> [Set of tasks]
**a.** In the news report on Arabic teaching in Nigeria, which department and university is Professor Bashir Babatunde Oderinde with?
**b.** Copy the news report on Arabic teaching in Nigeria word for word from "By Olubusuyi Adenipekun" to "lecture last week.".

Nigeria: Don Canvasses Implementation of National Education Policy On Arabic Language

Harold Schiffman hfsclpp at gmail.com
Fri Nov 9 13:51:51 UTC 2007


Don Canvasses Implementation of National Education Policy On Arabic Language


Vanguard (Lagos)


NEWS
7 November 2007
Posted to the web 8 November 2007

By Olubusuyi Adenipekun
Lagos

THE way English language occupies a prominent position in the
country's school curriculum, a university don has equally advocated
for the teaching of Arabic language in all public schools, even if on
optional basis, as provided in the 2004 and 2007 editions of the
National Policy on Education (NPE). This view came from Professor
Bashir Babatunde Oderinde of the Department of Curriculum Studies,
Lagos State University, while delivering the institution's 35th
inaugural lecture last week.

In the lecture which is titled 'English and Arabic In Curriculum Context:

Benefits To The Nigerian Society', Oderinde stressed that because
Arabic came into the school curriculum via the specially established
'Experimental Government Muslim Schools', it did not have the benefit
of universal presence in all schools like English language, adding
that it was unthinkable to expect Christian missionaries to make space
for Arabic teaching as a language in their schools, given the unending
rivalry between Islam and Christianity. The lack of governmental
support for Arabic from the beginning, according to the Professor of
Language Education, has aggravated the problems bedevilling the
teaching of Arabic in the formal curriculum, leading to paucity of
recruits for the language in the schools.

> [Raw data]

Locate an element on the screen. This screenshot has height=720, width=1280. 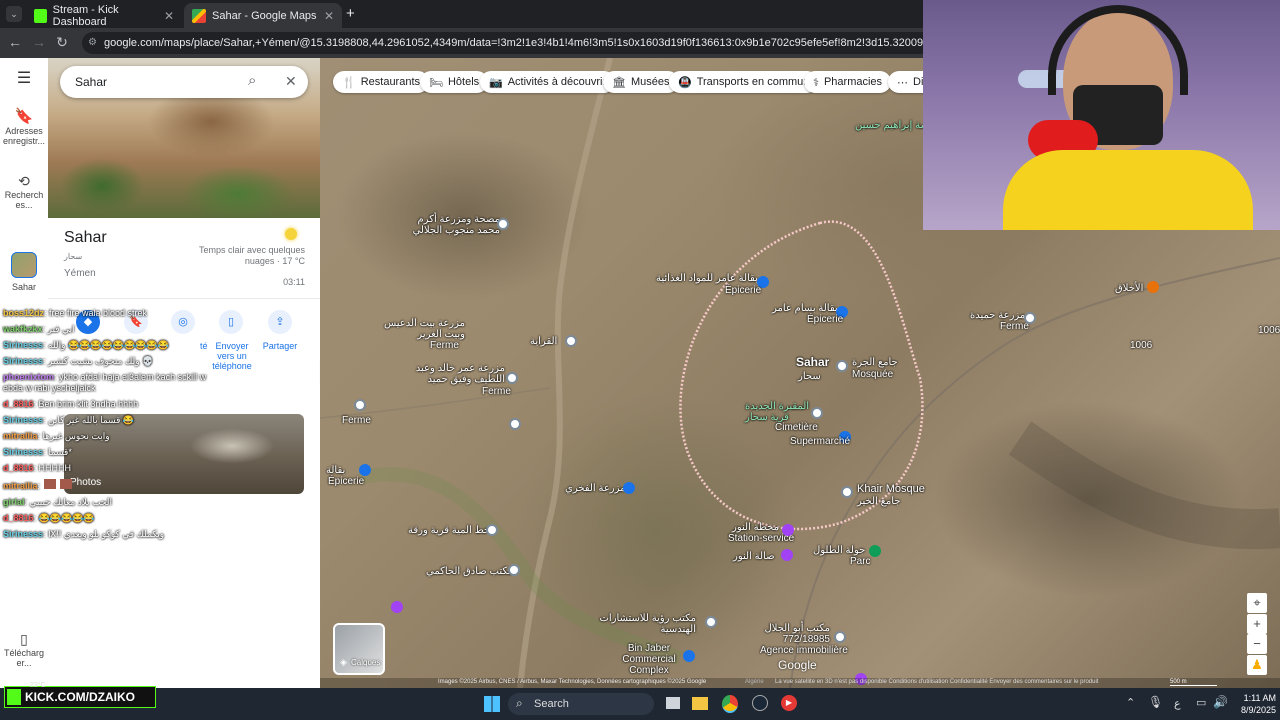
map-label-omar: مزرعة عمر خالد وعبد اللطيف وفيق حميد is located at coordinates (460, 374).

> [Task-by-task outputs]
**a.** The Department of Curriculum Studies, Lagos State University.

**b.**
By Olubusuyi Adenipekun
Lagos

THE way English language occupies a prominent position in the
country's school curriculum, a university don has equally advocated
for the teaching of Arabic language in all public schools, even if on
optional basis, as provided in the 2004 and 2007 editions of the
National Policy on Education (NPE). This view came from Professor
Bashir Babatunde Oderinde of the Department of Curriculum Studies,
Lagos State University, while delivering the institution's 35th
inaugural lecture last week.